*Task description*
Apart from the pictures, write out the records that follow exactly.

___ Records supplied

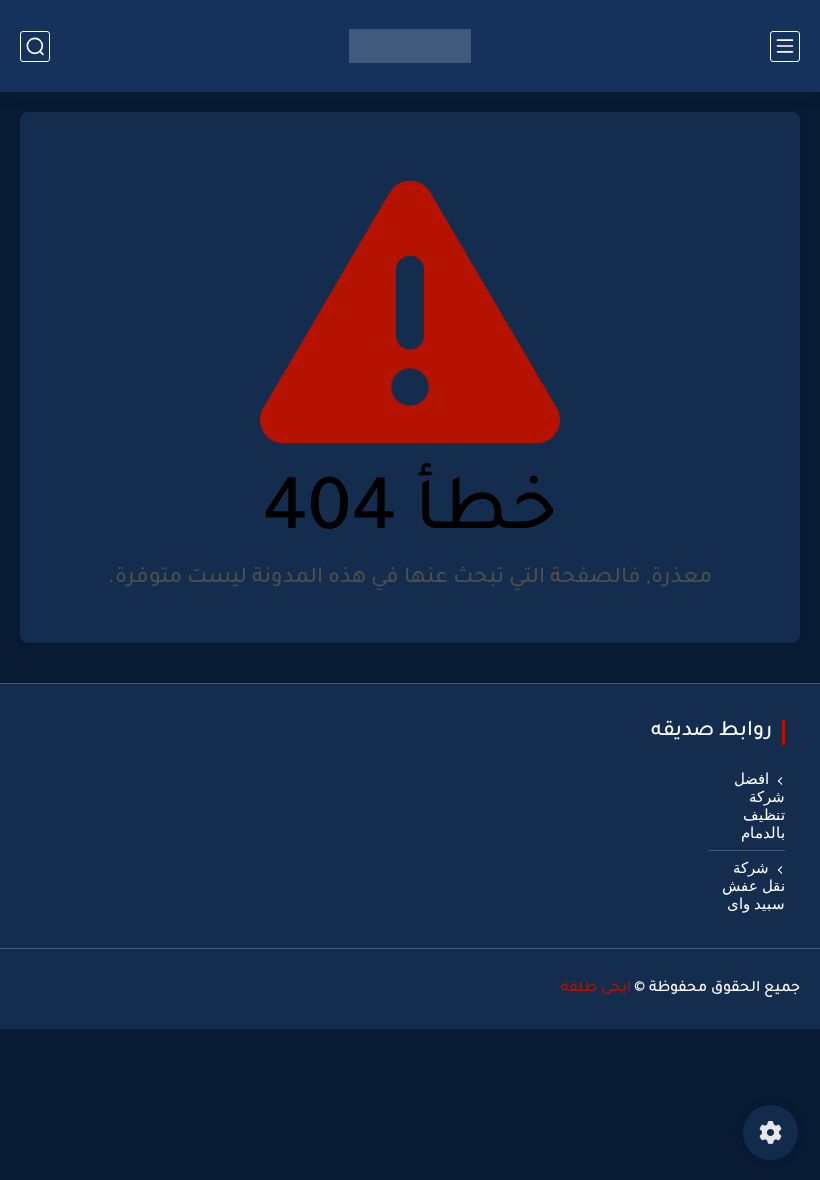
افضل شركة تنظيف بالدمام (759, 806)
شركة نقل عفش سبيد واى (753, 886)
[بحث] (35, 46)
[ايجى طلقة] (410, 46)
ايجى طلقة (596, 989)
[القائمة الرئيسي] (785, 46)
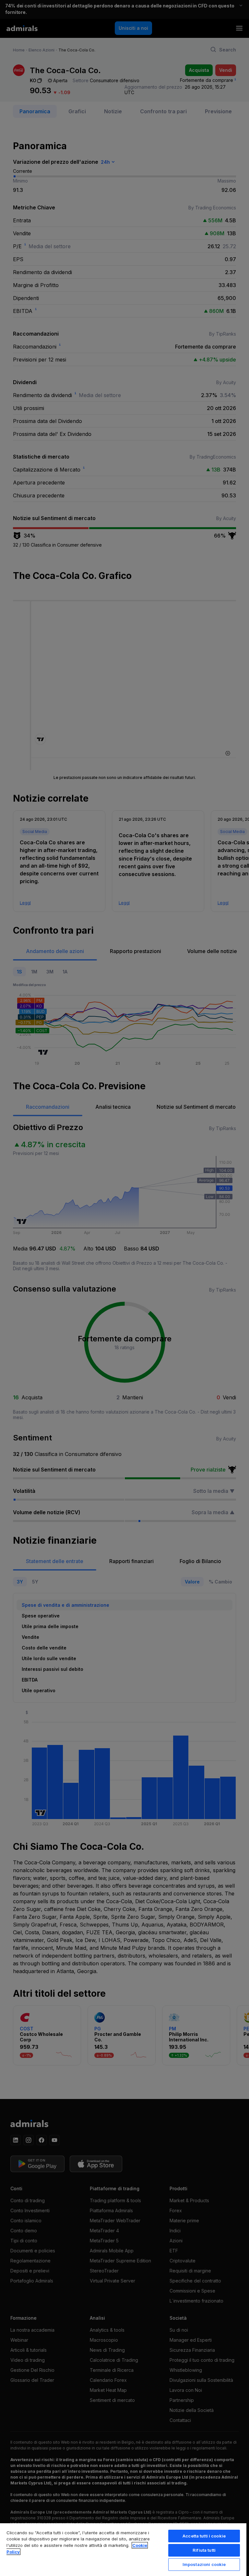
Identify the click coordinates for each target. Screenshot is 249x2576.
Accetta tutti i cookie (204, 2535)
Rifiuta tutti (204, 2550)
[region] (123, 2549)
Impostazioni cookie (204, 2564)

______

*Result for this exercise*
افضل شركة تنظيف بالدمام (759, 806)
شركة نقل عفش سبيد واى (753, 886)
[بحث] (35, 46)
[ايجى طلقة] (410, 46)
ايجى طلقة (596, 989)
[القائمة الرئيسي] (785, 46)
Identify the click coordinates for each target. Screenshot is 249x2576.
Accetta tutti i cookie (204, 2535)
Rifiuta tutti (204, 2550)
[region] (123, 2549)
Impostazioni cookie (204, 2564)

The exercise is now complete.